Philippians; 1 Timothy
I had a fantastic time with family over the past two days. We celebrated an early Christmas with my side of the family — I wish I could fit all the love in a jar and open it up to just breathe in whenever I want. To me, it smells like cookies and warm kids and coffee and peppermint all swirled together. I gave my grandma extra hugs because I’m so thankful the Lord healed her of colon cancer. I hugged my aunt extra because I’m so thankful the Lord healed her of leukemia. He is faithful…and oh so good, isn’t He?
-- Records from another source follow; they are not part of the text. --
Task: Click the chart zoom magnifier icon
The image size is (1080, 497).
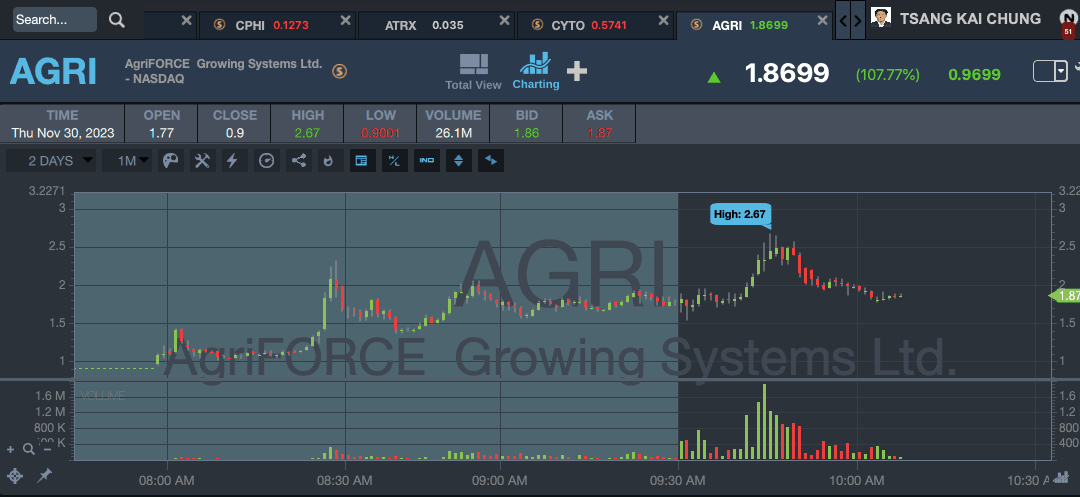Action: pyautogui.click(x=28, y=449)
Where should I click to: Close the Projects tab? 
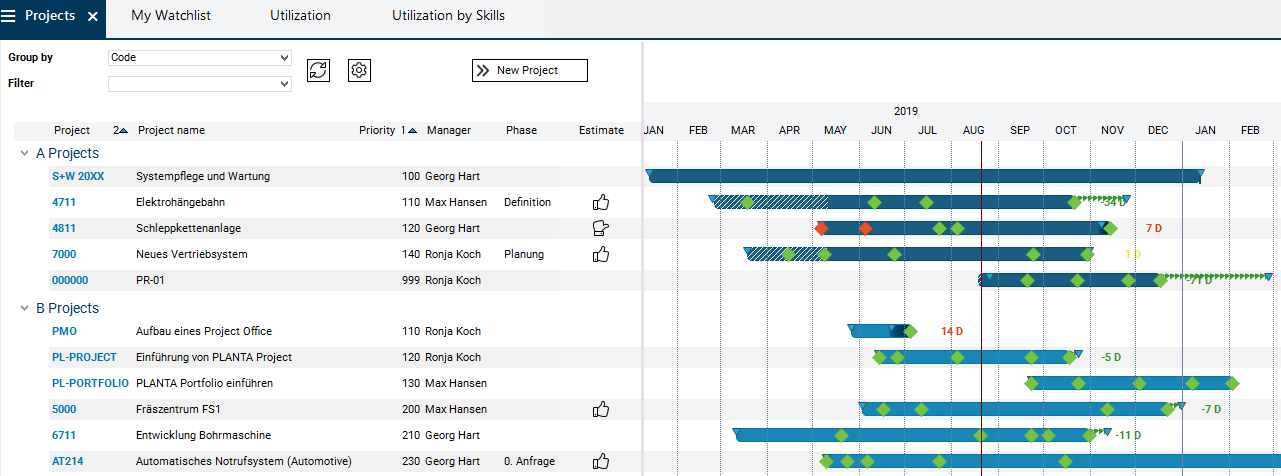93,17
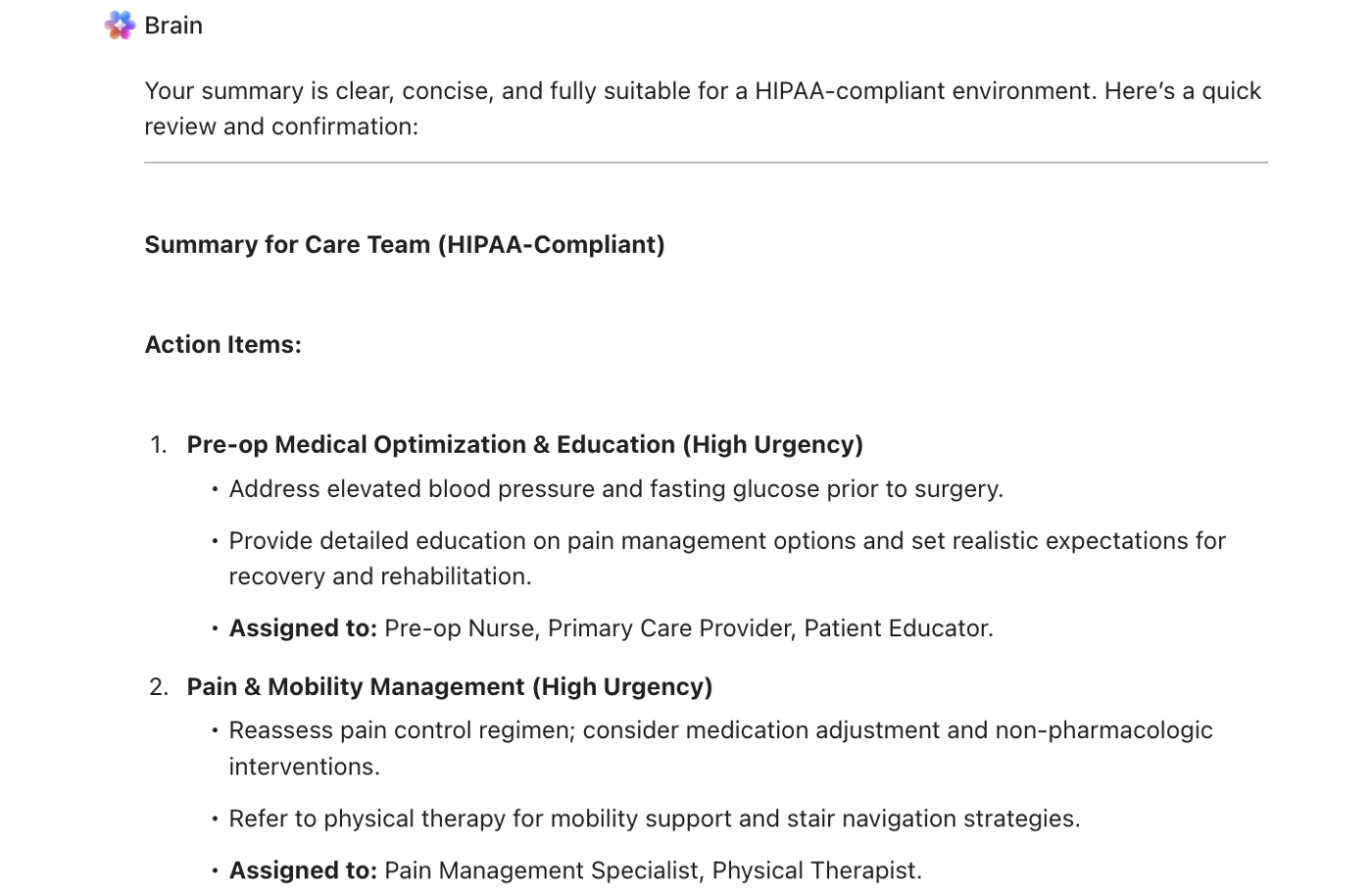1372x894 pixels.
Task: Click the Action Items heading
Action: [x=223, y=344]
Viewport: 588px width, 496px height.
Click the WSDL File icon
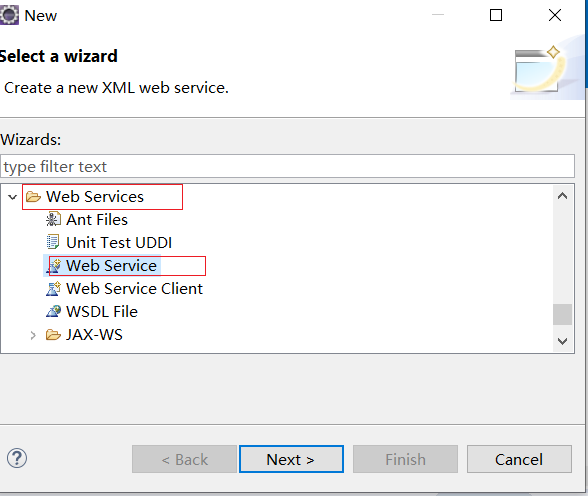[53, 312]
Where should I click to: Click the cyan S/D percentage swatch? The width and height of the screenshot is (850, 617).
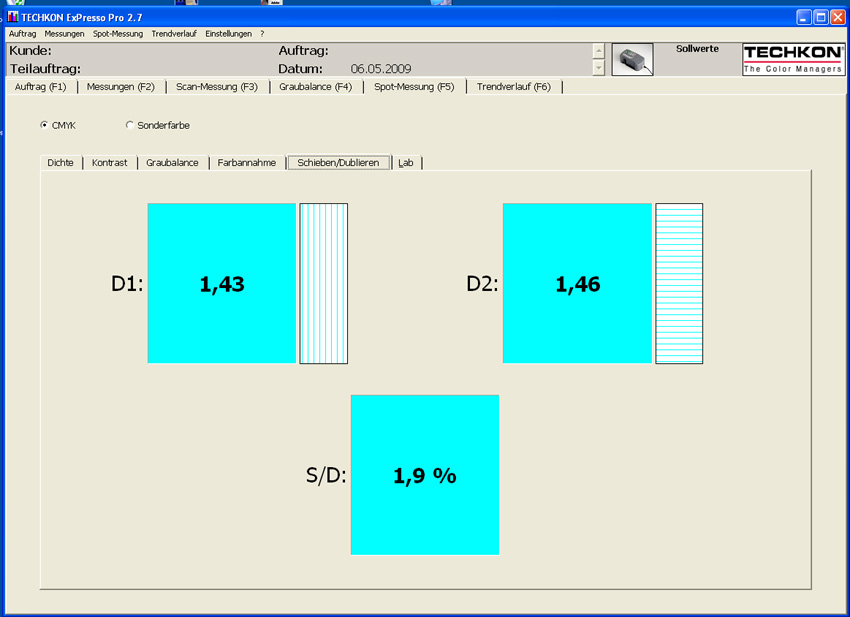tap(425, 475)
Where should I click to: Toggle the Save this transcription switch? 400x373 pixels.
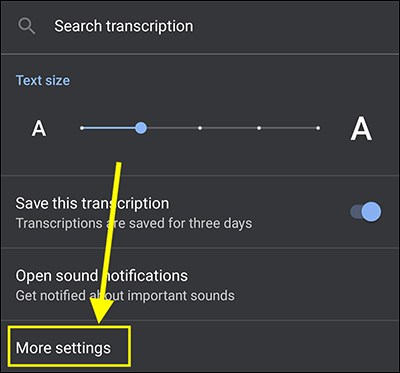tap(366, 212)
The theme from the last two days’ reading is contentment. Paul knew how to be content in all situations — even in prison. If contentment came in a jar, I’d buy it! But I think it must be a product of growing deeper roots in Christ. As I do this, my mind will naturally turn more towards the things of heaven and less on my circumstances. I haven’t yet reached that state in my walk. But the Lord isn’t finished with me yet! If only my perfectionism…my desire to already be the person the Lord is proud of and wants me to be…would dissolve. Then I would be content with who I am and comfortable in my own skin. Not there yet…but when I look back and see all that the Lord has done for my family and for my health over the past year, I am hopeful that my insides, my heart and my mind, will keep improving not on my own power, but on God’s. I guess I am impatient with my own progress…
There I go again. Relying on my own power and strength to mold me when it is the Lord who does the molding and the shaping. I will set my mind on being content with my “unfinished” status.